* **Task objective**:
According to the note in the sermon manuscript, why does the manuscript differ slightly from the live sermon? Please answer in one sentence.

* **Supplied passage**:
-- start --

INSTANT REPLAY – The Practice of Posting Last Week’s Sermon Manuscript
“HARDER” – July 26, 2015 – Shawnee Church of the Nazarene
Author: Jason T. Rowinski
Calendar: Ordinary Time
Sermon Series: “The HARD SAYINGS of JESUS”
Sermon Text: Matthew 19.23-30
Homiletical Method: Paul Scott Wilson’s “4 Pages of a Sermon”
Note: (1) The small variances between manuscript & live sermon is because I preach from a one page outline. Consequently, I don’t say everything exactly the same. For my personality, it’s just as important to be physically engaged and relational in my preaching disposition. (2) The images you see here are the visual media I use with the text on screen as I preach, similar to a Ted Talk.
Matthew 19.23-30 (16-22)
23 Then Jesus said to his disciples, “Truly I tell you, it is hard for someone who is rich to enter the kingdom of heaven. 24 Again I tell you, it is easier for a camel to go through the eye of a needle than for someone who is rich to enter the kingdom of God.”
25 When the disciples heard this, they were greatly astonished and asked, “Who then can be saved?”
26 Jesus looked at them and said, “With man this is impossible, but with God all things are possible.”
27 Peter answered him, “We have left everything to follow you! What then will there be for us?”
28 Jesus said to them, “Truly I tell you, at the renewal of all things, when the Son of Man sits on his glorious throne, you who have followed me will also sit on twelve thrones, judging the twelve tribes of Israel. 29 And everyone who has left houses or brothers or sisters or father or mother or wife or children or fields for my sake will receive a hundred times as much and will inherit eternal life. 30 But many who are first will be last, and many who are last will be first.
INTRODUCTION – “HARDER”
It’s HARDER to talk about money than anything else. We may not want to talk about it, but we do think about it – a lot. Money’s influence is everywhere and in everything. We can’t help but be interested in it. As the great 20th century philosopher-poet Snoop Dogg said got my money on my mind my mind on my money.
As the great 20th century philosopher-poet Snoop Dogg said, “I got my mind on my money and my money on my mind.”
In one sense, we’re really fascinated with money. Turn on the television and there’s a game show or infomercial where the promise is a lot of money. When I was young, I desperately wanted to find a way to get on one of those game shows where they had those money machines the phone booth size box that blew money into the air and gave you a minute to grab as much money as possible. Despite the fact that most people left the money machine with less than $50, I was sure that they were just doing it wrong and that I would make thousands. I had a plan to wear a really baggy shirt and just untuck it and let all the money blowup into the shirt. Genius. I could’ve been rich!
In another other sense, money is still a taboo subject. When we’re young our parents teach us to not ask how much something costs. If you want things to get really uncomfortable really fast, turn to your neighbor right now and ask: “How much money do you make?” In a society saturated with consumerism it’s not hard to discern how money influences everything, including our personal relationships in one survey polling 2000 men and women, money – more than sex ,children, or any loss – was the most common conflict for American couples. This is just one example of the power of money in relationships.
How much did you JESUS talk about money? The short answer as you can see from this graph is – A LOT! If Jesus talked a lot about it, Shouldn’t we?

-- end --

* **Supplied information**:

-- start --

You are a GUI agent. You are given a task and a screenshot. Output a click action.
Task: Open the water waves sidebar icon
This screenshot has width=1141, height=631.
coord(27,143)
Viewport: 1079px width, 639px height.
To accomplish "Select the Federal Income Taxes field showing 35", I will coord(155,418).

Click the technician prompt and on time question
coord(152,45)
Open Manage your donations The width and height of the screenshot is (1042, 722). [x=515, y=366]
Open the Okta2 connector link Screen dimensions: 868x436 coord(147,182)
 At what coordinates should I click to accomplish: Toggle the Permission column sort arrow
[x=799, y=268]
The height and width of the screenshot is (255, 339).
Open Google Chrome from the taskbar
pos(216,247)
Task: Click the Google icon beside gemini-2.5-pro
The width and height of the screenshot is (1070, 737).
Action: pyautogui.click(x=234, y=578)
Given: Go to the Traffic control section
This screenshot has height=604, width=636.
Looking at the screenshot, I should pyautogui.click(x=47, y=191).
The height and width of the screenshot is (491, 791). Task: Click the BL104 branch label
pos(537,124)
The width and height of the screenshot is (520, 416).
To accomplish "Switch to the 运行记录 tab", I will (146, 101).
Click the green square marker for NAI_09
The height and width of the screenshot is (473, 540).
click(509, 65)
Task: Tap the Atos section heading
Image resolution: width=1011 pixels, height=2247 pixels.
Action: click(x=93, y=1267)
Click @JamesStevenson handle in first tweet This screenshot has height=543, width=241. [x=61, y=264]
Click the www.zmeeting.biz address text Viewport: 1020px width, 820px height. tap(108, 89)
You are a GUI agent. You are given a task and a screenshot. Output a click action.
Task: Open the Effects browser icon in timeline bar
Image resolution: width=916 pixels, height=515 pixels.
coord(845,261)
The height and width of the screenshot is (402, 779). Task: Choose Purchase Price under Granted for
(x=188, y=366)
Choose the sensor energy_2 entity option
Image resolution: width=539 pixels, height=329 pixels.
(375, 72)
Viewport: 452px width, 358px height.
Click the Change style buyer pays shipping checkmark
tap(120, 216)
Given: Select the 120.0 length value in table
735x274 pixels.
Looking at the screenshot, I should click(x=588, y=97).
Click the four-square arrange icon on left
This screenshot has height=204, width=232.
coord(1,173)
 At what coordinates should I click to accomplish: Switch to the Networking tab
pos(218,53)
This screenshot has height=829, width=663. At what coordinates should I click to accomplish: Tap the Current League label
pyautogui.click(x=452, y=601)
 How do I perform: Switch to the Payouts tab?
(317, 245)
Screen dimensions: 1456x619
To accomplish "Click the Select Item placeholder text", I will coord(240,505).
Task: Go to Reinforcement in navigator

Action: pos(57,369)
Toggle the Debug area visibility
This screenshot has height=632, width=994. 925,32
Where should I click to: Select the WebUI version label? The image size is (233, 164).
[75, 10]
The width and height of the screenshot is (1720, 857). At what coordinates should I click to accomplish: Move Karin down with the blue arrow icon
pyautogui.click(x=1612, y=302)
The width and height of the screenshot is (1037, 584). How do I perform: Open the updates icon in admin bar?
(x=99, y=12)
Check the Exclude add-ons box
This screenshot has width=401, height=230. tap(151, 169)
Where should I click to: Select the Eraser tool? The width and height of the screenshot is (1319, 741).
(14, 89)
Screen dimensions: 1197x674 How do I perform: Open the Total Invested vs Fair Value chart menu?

-- end --

* **The result**:
The sermon is preached from a one-page outline, so not everything is said the same way.